"Quando quero viajo sozinha. Entro em restaurante sozinha, dirijo meu carro sozinha. Ainda há mulheres que, quando combinamos um almoço ou um jantar, me esperam na porta do restaurante porque não conseguiriam entrar sem companhia. E não falo de desamparadas donas-de-casa sem cultura, nem de camponesas que nunca entraram em um restaurante.
Não é natural uma mulher madura ter medo de entrar sozinha num restaurante. Não é natural proibir-se de viver por causa da opinião alheia. Não é natural envergonhar-se de amar, desejar, em qualquer idade. É inatural não ter mais projetos aos 70 anos.
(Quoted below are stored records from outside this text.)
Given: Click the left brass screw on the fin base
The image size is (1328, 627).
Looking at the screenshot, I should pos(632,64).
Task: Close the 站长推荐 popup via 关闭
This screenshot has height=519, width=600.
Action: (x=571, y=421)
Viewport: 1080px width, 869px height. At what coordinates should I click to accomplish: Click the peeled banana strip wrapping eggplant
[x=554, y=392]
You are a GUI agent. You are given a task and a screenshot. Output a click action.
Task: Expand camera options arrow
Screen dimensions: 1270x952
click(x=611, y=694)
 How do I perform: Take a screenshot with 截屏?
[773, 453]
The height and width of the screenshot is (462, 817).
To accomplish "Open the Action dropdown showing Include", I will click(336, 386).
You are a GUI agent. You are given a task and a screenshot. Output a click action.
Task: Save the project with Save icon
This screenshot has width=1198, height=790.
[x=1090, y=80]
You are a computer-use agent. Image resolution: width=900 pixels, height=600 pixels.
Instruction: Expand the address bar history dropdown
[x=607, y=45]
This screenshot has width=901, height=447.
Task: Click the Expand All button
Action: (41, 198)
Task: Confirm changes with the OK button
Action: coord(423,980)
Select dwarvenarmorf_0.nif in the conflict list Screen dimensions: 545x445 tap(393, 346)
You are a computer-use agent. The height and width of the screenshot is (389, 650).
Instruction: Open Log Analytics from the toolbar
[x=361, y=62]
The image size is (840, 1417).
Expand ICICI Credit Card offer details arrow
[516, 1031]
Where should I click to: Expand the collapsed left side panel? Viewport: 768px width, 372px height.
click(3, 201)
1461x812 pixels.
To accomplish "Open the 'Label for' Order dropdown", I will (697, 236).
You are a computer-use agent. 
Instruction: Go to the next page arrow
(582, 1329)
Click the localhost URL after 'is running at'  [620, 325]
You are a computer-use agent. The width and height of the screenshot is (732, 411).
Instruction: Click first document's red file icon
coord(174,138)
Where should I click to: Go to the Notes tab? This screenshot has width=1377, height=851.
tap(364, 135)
O essencial é que a que estou vivendo seja a minha vida: não aquela que os outros , a sociedade, a mídia querem impor. Que ela seja desdobramento e abertura, que neste universo de mil recursos e artifícios, de artefatos e inovações fantásticas, de agitação e efervescência, eu consiga ainda ter o meu lugar, aquele onde me sinto bem, onde estou confortável – não adormecido. Onde eu possa ainda acreditar: não faz muita diferença em quê, desde que não seja unicamente no mal, na violência, na traição, na corrupção, no negativo.
Para que o argumento da nossa história seja o de uma viagem de reis: não um bando de ratos assustados correndo atrás de seus próprios reflexos num labirinto espelhado."